* Fwd: Linux Kernel Mentorship Summer 2020
[not found] ` <CABGxfO5Mrzx0OKpuzzc+3X2J+s1oHbxzbHpCB_FzopPp+hgw=w@mail.gmail.com>
@ 2020-03-19 15:57 ` Saheed Bolarinwa
2020-03-19 20:55 ` Bjorn Helgaas
1 sibling, 0 replies; 3+ messages in thread
From: Saheed Bolarinwa @ 2020-03-19 15:57 UTC (permalink / raw)
To: linux-pci
---------- Forwarded message ---------
From: Saheed Bolarinwa <refactormyself@gmail.com>
Date: Thu, Mar 19, 2020 at 4:33 PM
Subject: Re: Linux Kernel Mentorship Summer 2020
To: Bjorn Helgaas <helgaas@kernel.org>
Cc: Bjorn Helgaas <bjorn@helgaas.com>, Shuah Khan
<skhan@linuxfoundation.org>, <linux-pci@vger.kernel.org>
Hello,
Thank you for the detailed explanation.
So please just to clarify, I think it will be better to ONLY set *val
= 0 when returning -EINVAL
In this case, we can just return pci_read_config_word(), then there is
nothing to reset.
Then the remaining tasks will now be to deal with the references to
pcie_capability_read_word().
- Saheed
On Wed, Mar 18, 2020 at 4:04 PM Bjorn Helgaas <helgaas@kernel.org> wrote:
>
> [+cc linux-pci because there are lots of interesting wrinkles in this
> issue -- as background, my idea for this project was to make
> pcie_capability_read_word() return errors more like
> pci_read_config_word() does.
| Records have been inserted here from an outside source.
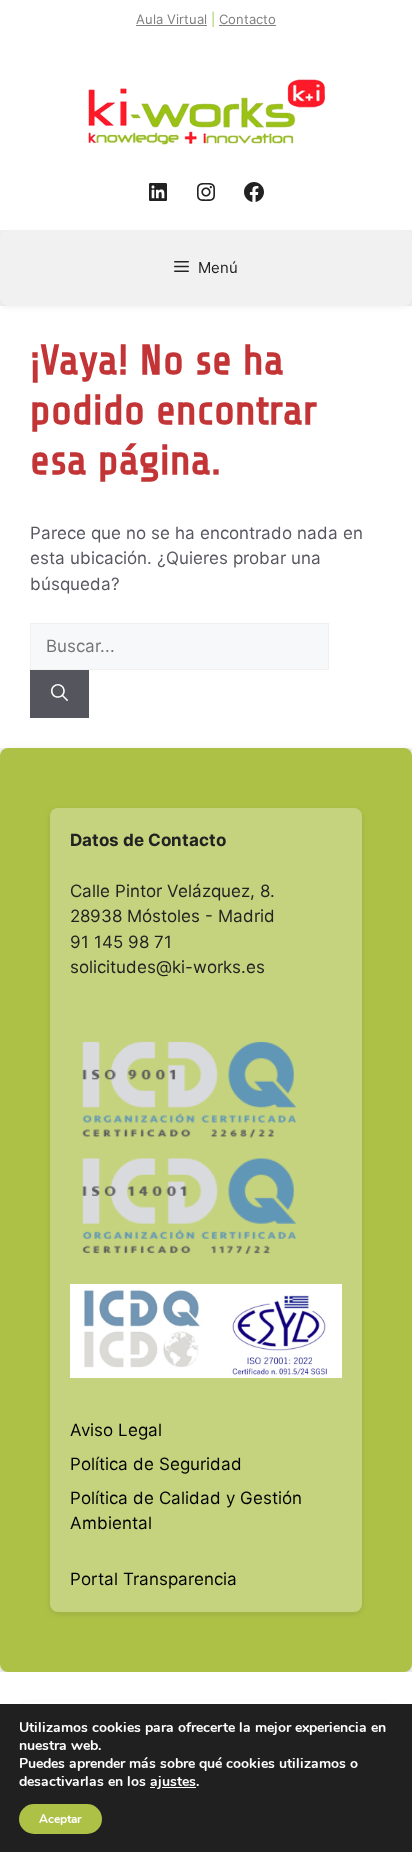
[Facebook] (254, 192)
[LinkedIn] (158, 192)
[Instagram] (206, 192)
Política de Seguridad (156, 1464)
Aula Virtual (171, 19)
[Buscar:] (179, 646)
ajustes (173, 1782)
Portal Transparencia (153, 1579)
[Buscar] (59, 694)
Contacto (247, 19)
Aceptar (60, 1819)
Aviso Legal (116, 1430)
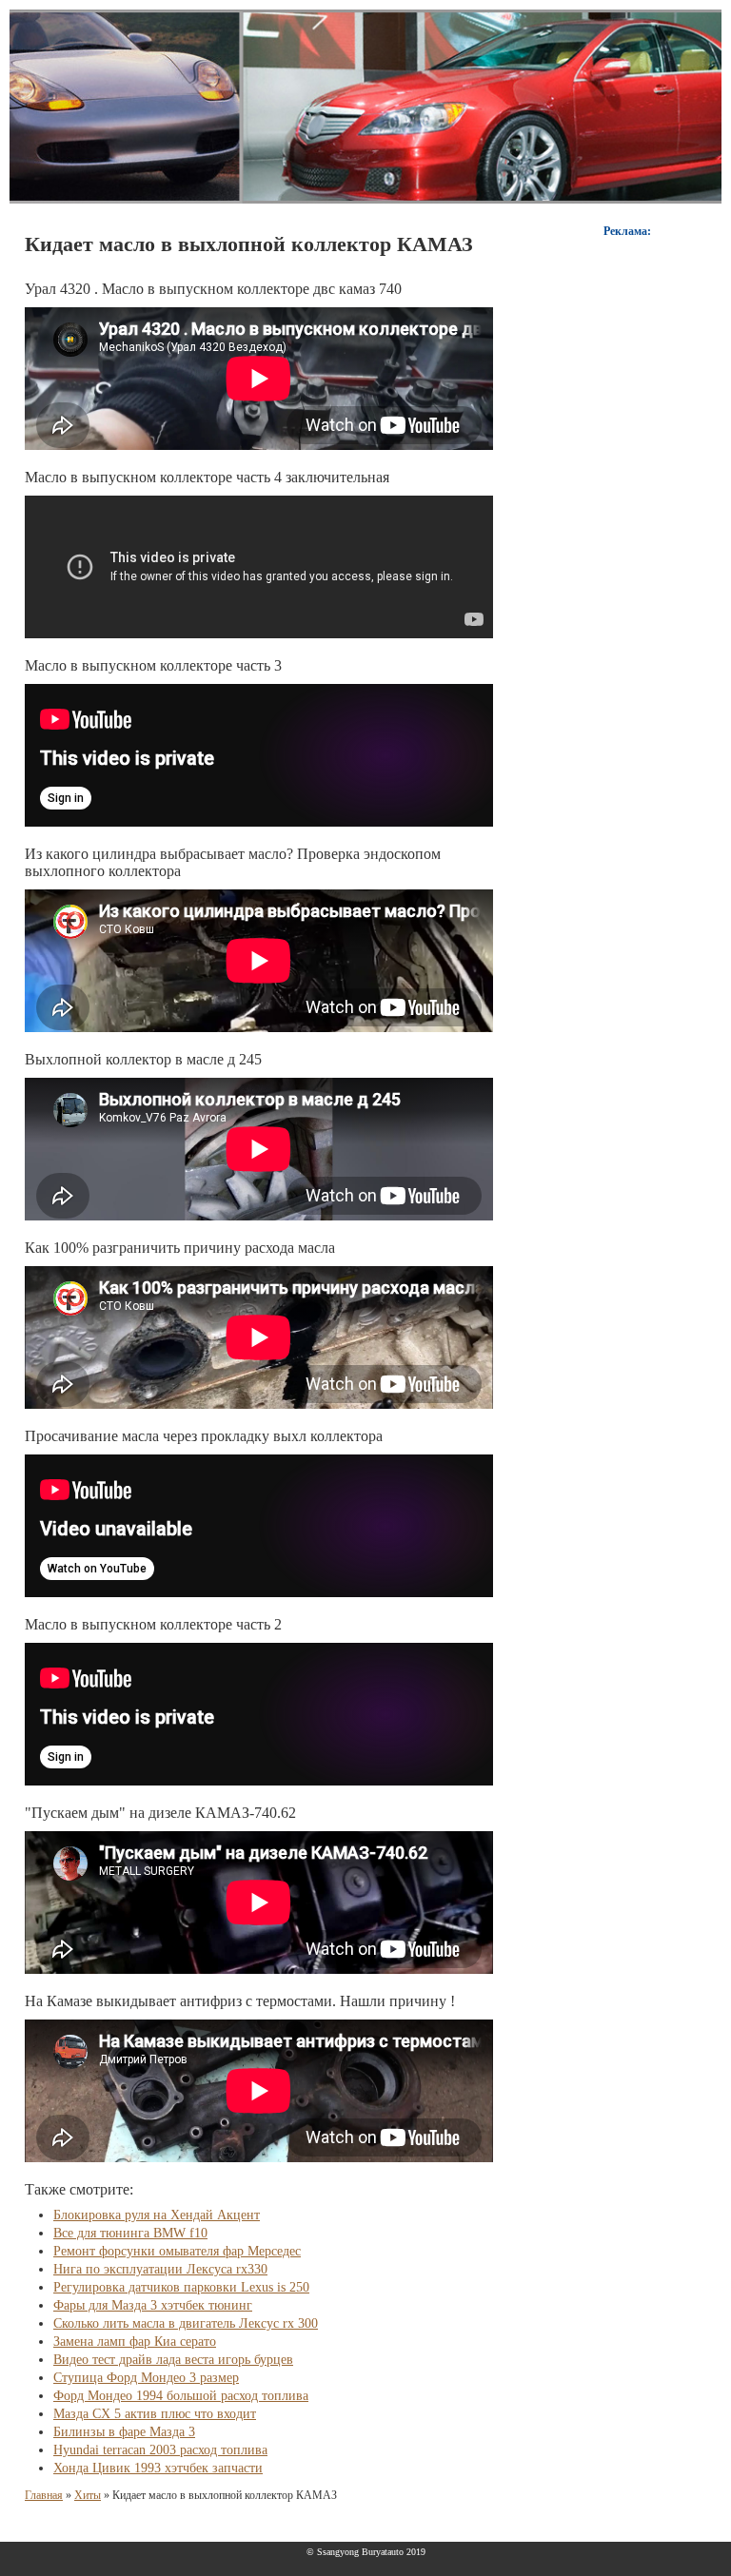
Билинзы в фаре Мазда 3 (124, 2432)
When a PCI error occurs,
> pci_read_config_word() returns ~0 data, but
> pcie_capability_read_word() return 0 data.]
>
> On Mon, Mar 16, 2020 at 02:03:57PM +0100, Saheed Bolarinwa wrote:
> > I have checked the function the pcie_capability_read_word() that
> > sets *val = 0 when pci_read_config_word() fails.
> >
> > I am still trying to get familiar to the code, I just wondering why
> > the result of pci_read_config_word() is not being returned directly
> > since *val is passed into it.
>
> pci_read_config_word() needs to return two things:
>
> 1) A success/failure indication. This is either 0 or an error like
> PCIBIOS_DEVICE_NOT_FOUND, PCIBIOS_BAD_REGISTER_NUMBER, etc. This is
> the function return value.
>
> 2) A 16-bit value read from PCI config space. This is what goes in
> *val.
>
> pcie_capability_read_word() is similar. The idea of this project is
> to change part 2, the value in *val.
>
> The reason is that sometimes the config read fails on PCI. This can
> happen because the device has been physically removed, it's been
> electrically isolated, or some other PCI error. When a config read
> fails, the PCI host bridge generally returns ~0 data to satisfy the
> CPU load instruction.
>
> The PCI core, i.e., pci_read_config_word() can't tell whether ~0 means
> (a) the config read was successful and the register on the PCI card
> happened to contain ~0, or (b) the config read failed because of a PCI
> error.
>
> Only the driver knows whether ~0 is a valid value for a config space
> register, so the driver has to be involved in looking for this error.
>
> My idea for this project is to make this checking more uniform between
> pci_read_config_word() and pcie_capability_read_word().
>
> For example, pci_read_config_word() sets *val = ~0 when it returns
> PCIBIOS_DEVICE_NOT_FOUND.
>
> On the other hand, pcie_capability_read_word() sets *val = 0 when it
> returns -EINVAL, PCIBIOS_DEVICE_NOT_FOUND, etc.
>
> > This is what is done inside pci_read_config_word() when
> > pci_bus_read_config_word() is called. I tried to find the definition
> > of pci_bus_read_config_word() but I couldn't find it. I am not
> > sure I need it, though.
>
> pci_bus_read_config_word() and similar functions are defined by the
> PCI_OP_READ() macro in drivers/pci/access.c. It's sort of annoying
> because grep/cscope/etc don't find those functions very well. But
> you're right; they aren't really relevant to this project.
>
> > I am also confused with the last statement of the Project
> > description on the Project List
> > <https://wiki.linuxfoundation.org/lkmp/lkmp_project_list> page. It
> > says, "*This will require changes to some callers of
> > pci_read_config_word() that assume the read returns 0 on error.*" I
> > think the callers pcie_capability_read_word() are supposedly being
> > referred to here.
>
> Yes, that's a typo. The idea is to change pcie_capability_read_*(),
> so we'd probably need to change some callers to match.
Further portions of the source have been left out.